### Your objective
From the records that follow, copy every line in which "Given" appears.
__________
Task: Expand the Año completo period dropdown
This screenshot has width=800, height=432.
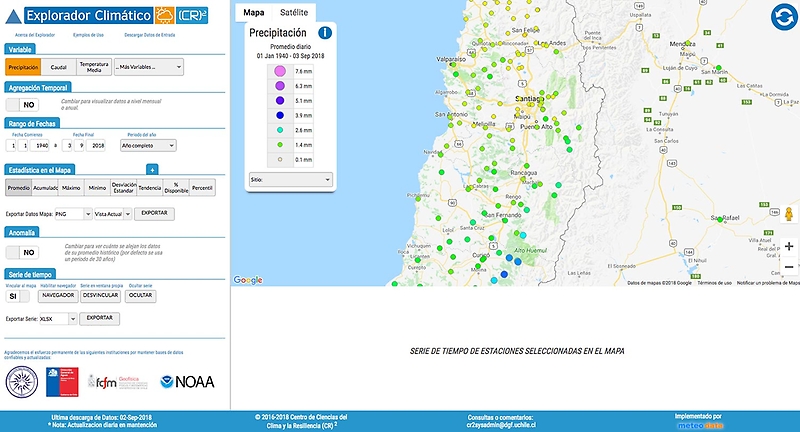Action: [146, 146]
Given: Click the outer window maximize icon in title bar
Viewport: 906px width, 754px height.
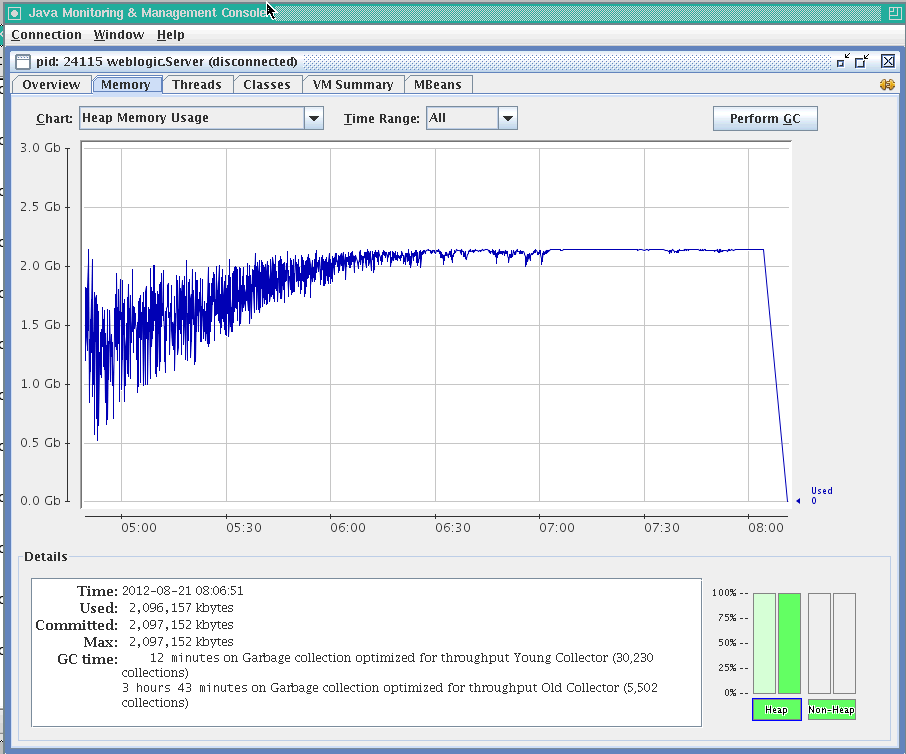Looking at the screenshot, I should [893, 13].
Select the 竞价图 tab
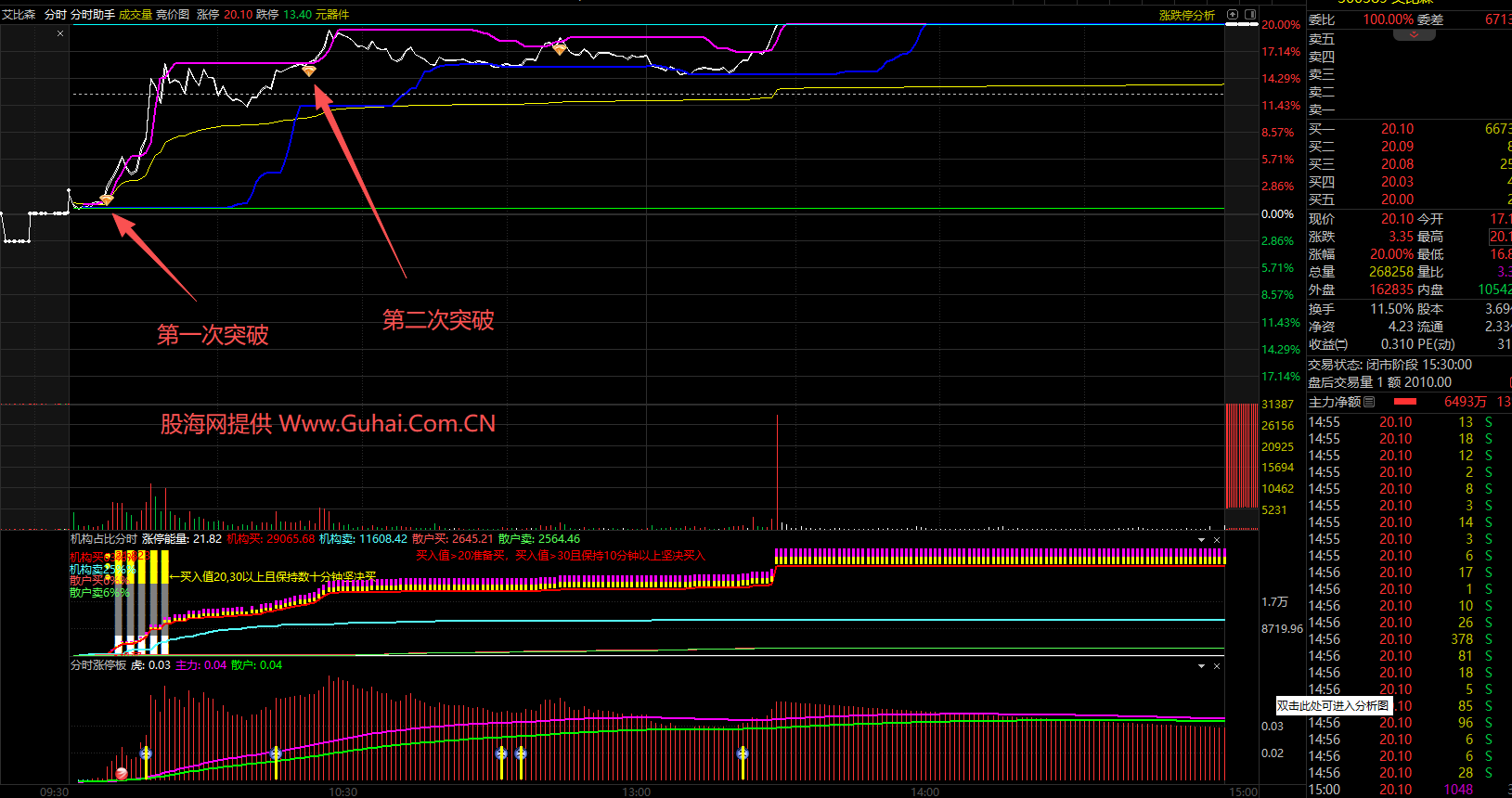 point(173,15)
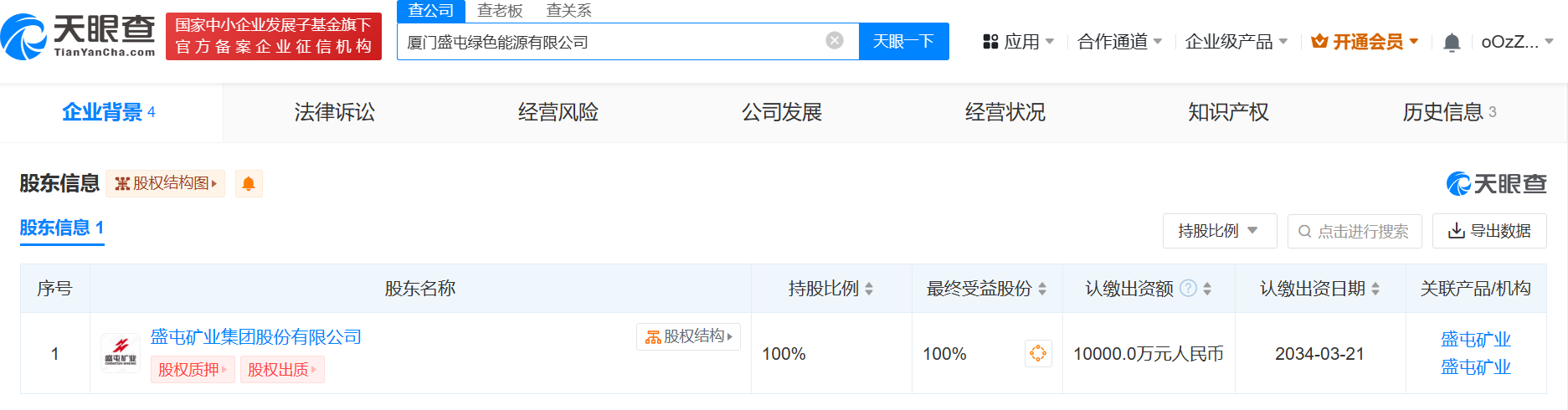
Task: Switch to the 查老板 search tab
Action: click(500, 11)
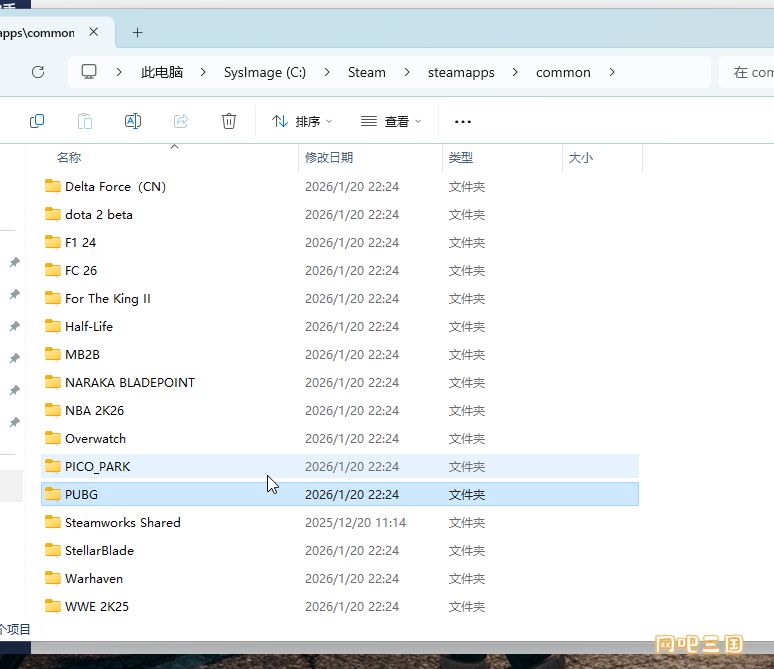Open the 排序 sort dropdown
Screen dimensions: 774x669
click(x=302, y=121)
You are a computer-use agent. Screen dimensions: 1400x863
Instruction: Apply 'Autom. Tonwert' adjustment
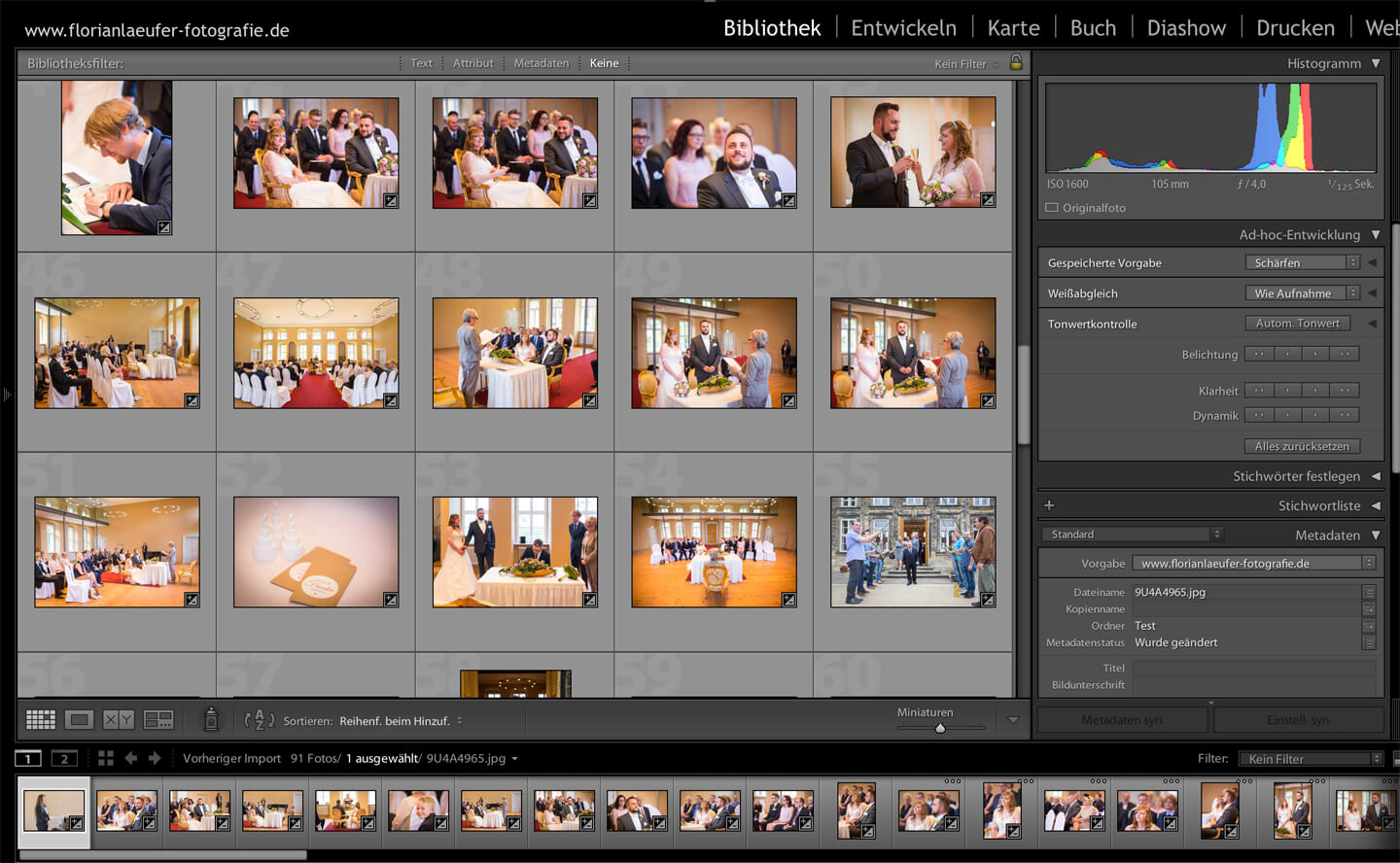pos(1297,323)
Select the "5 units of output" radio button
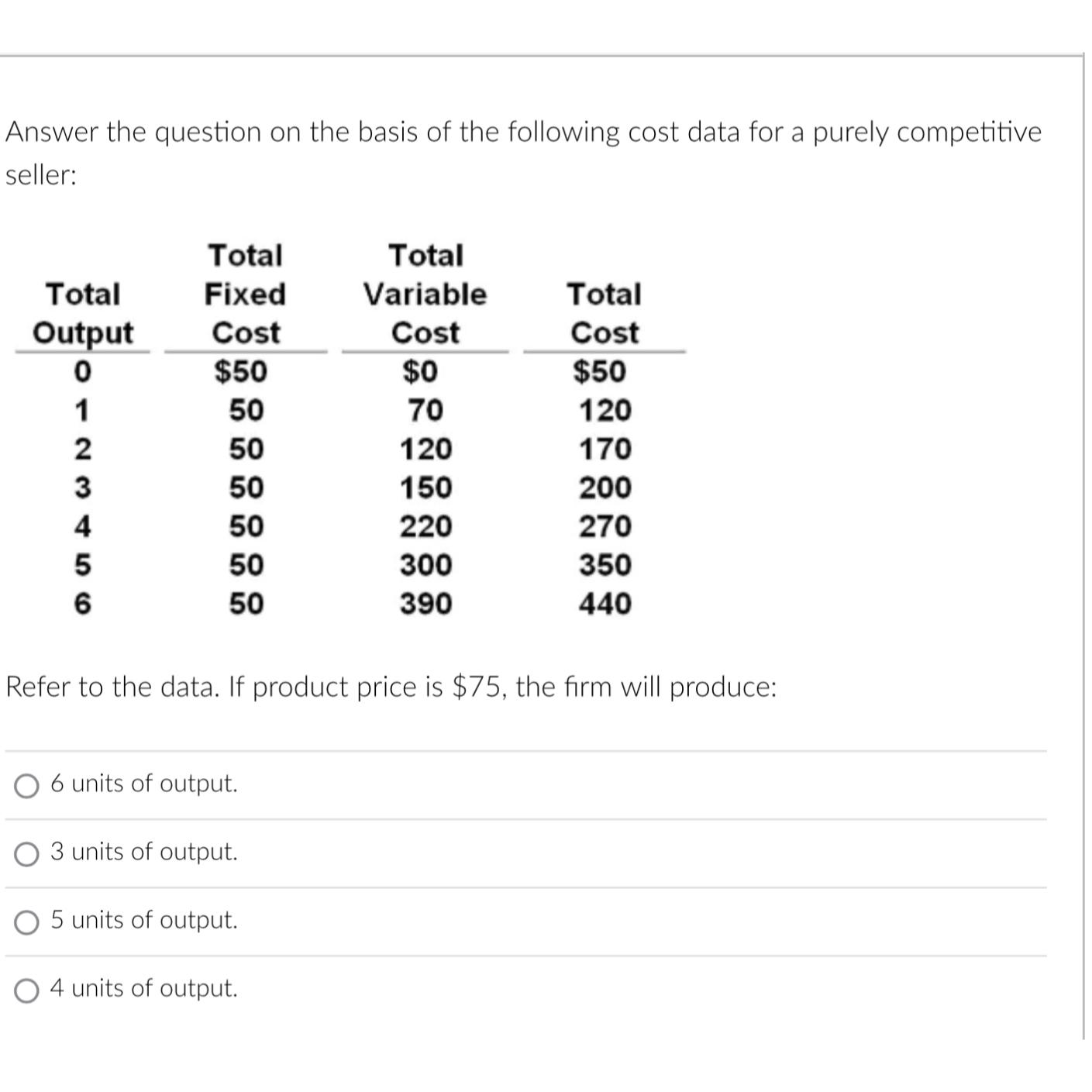 coord(26,921)
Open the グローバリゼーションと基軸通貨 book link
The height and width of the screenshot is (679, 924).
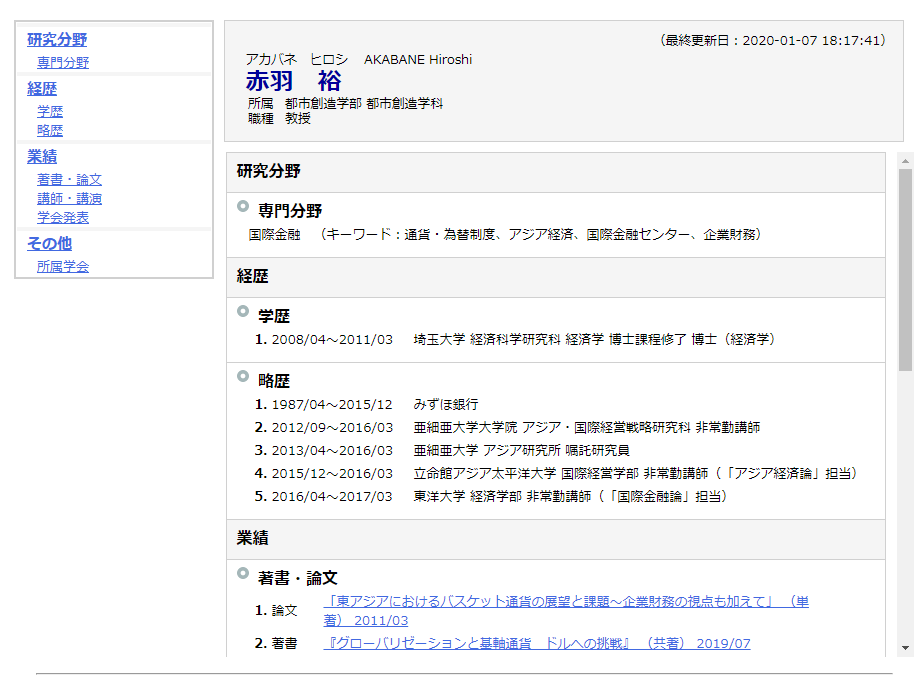point(537,644)
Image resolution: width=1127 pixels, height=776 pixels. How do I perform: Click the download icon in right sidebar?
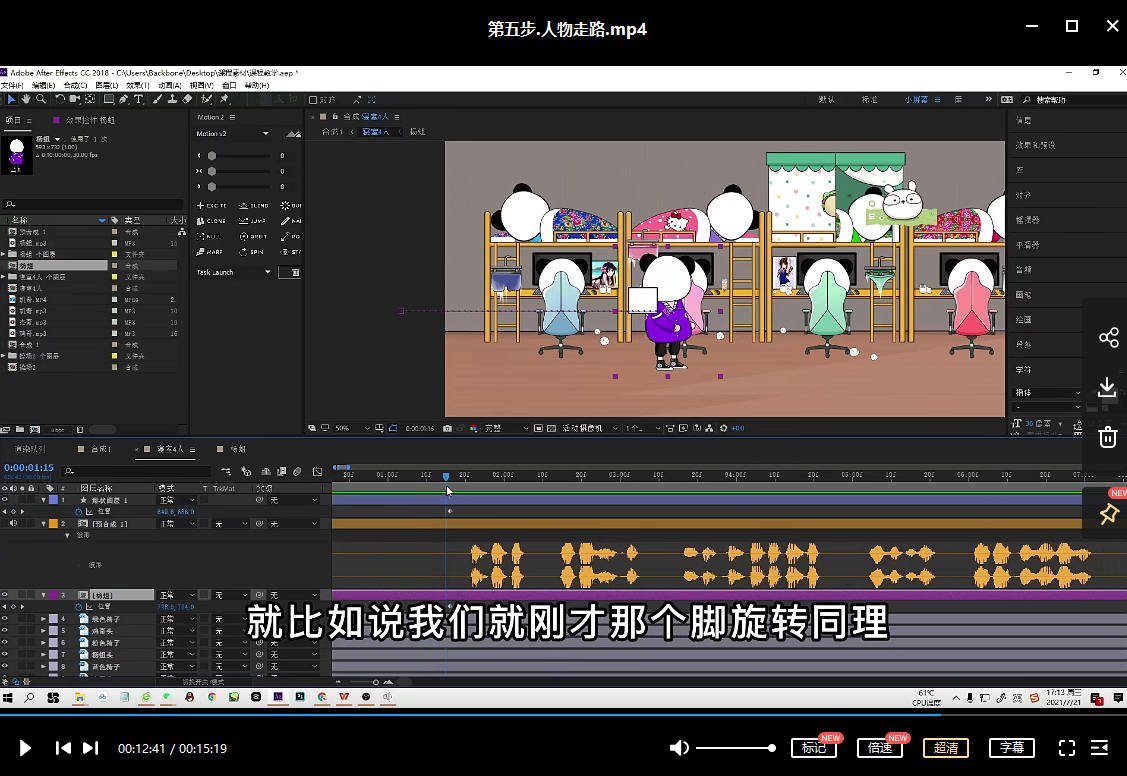pyautogui.click(x=1107, y=387)
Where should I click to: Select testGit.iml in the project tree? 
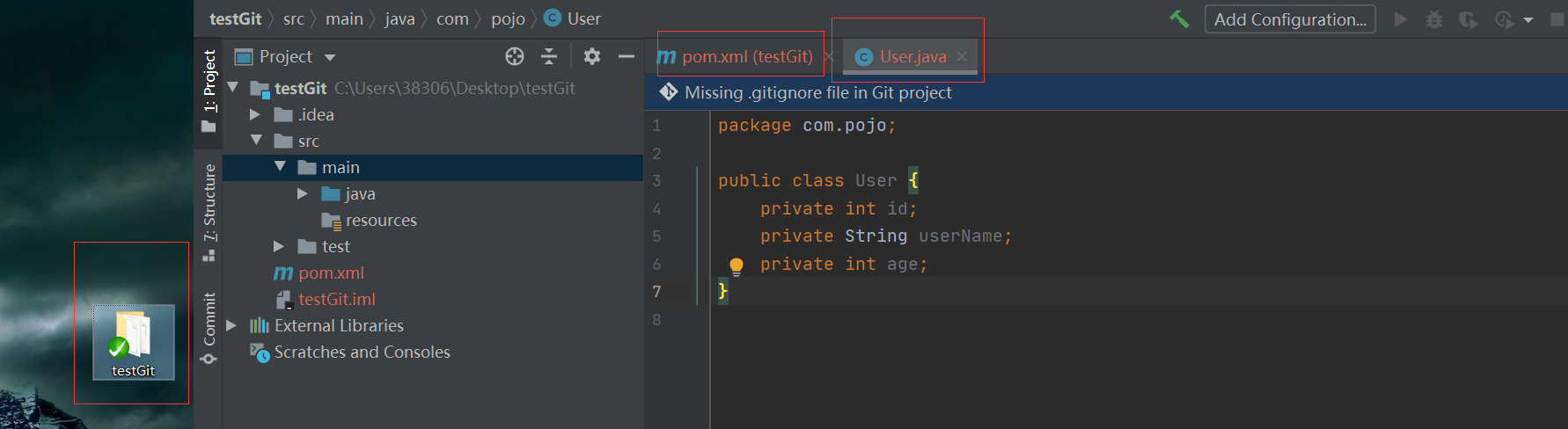pos(336,300)
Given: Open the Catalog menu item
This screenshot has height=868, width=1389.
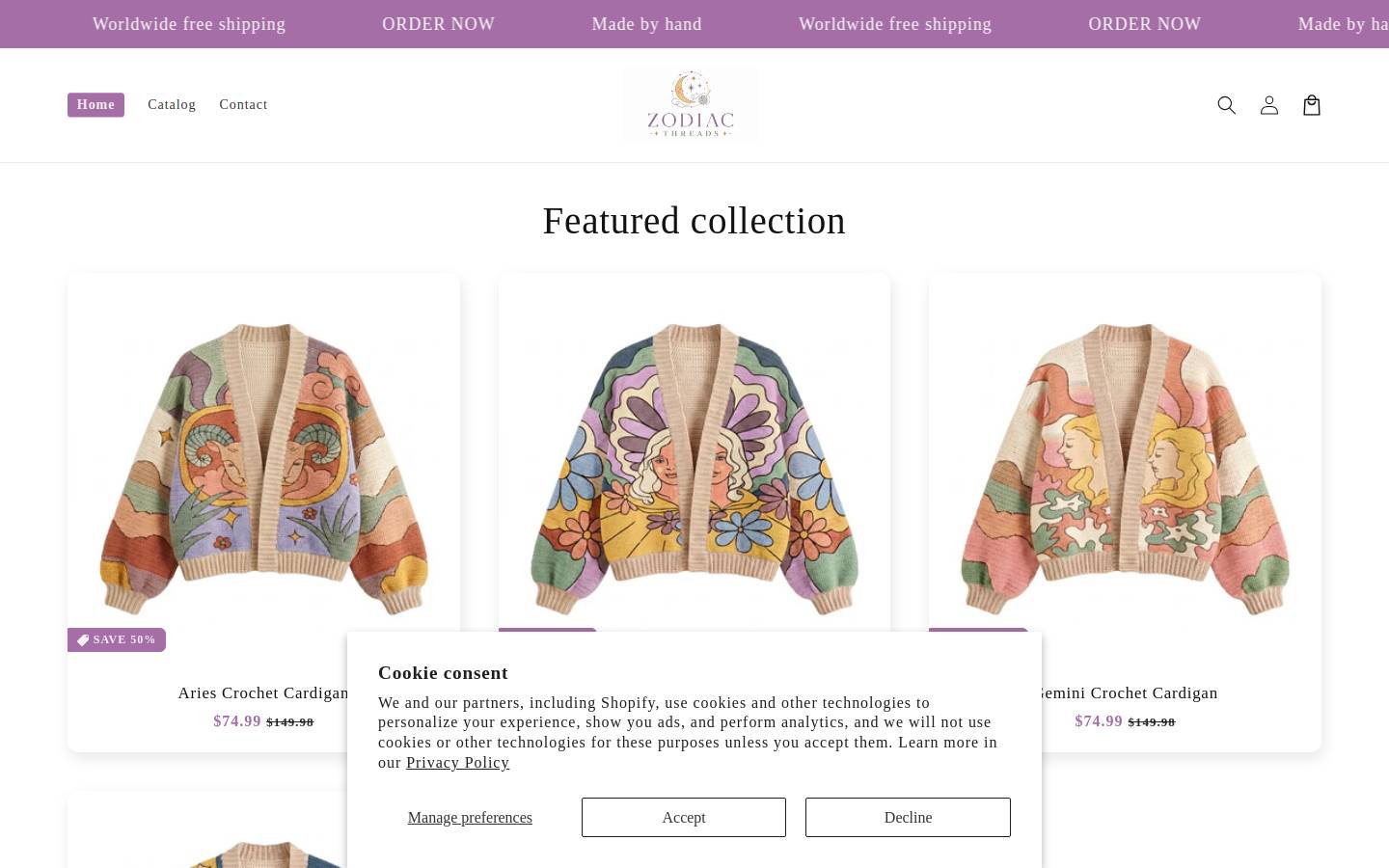Looking at the screenshot, I should [x=172, y=105].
__________
### Response to this task
Given: Click the outer window maximize icon in title bar
Given: Open the Catalog menu item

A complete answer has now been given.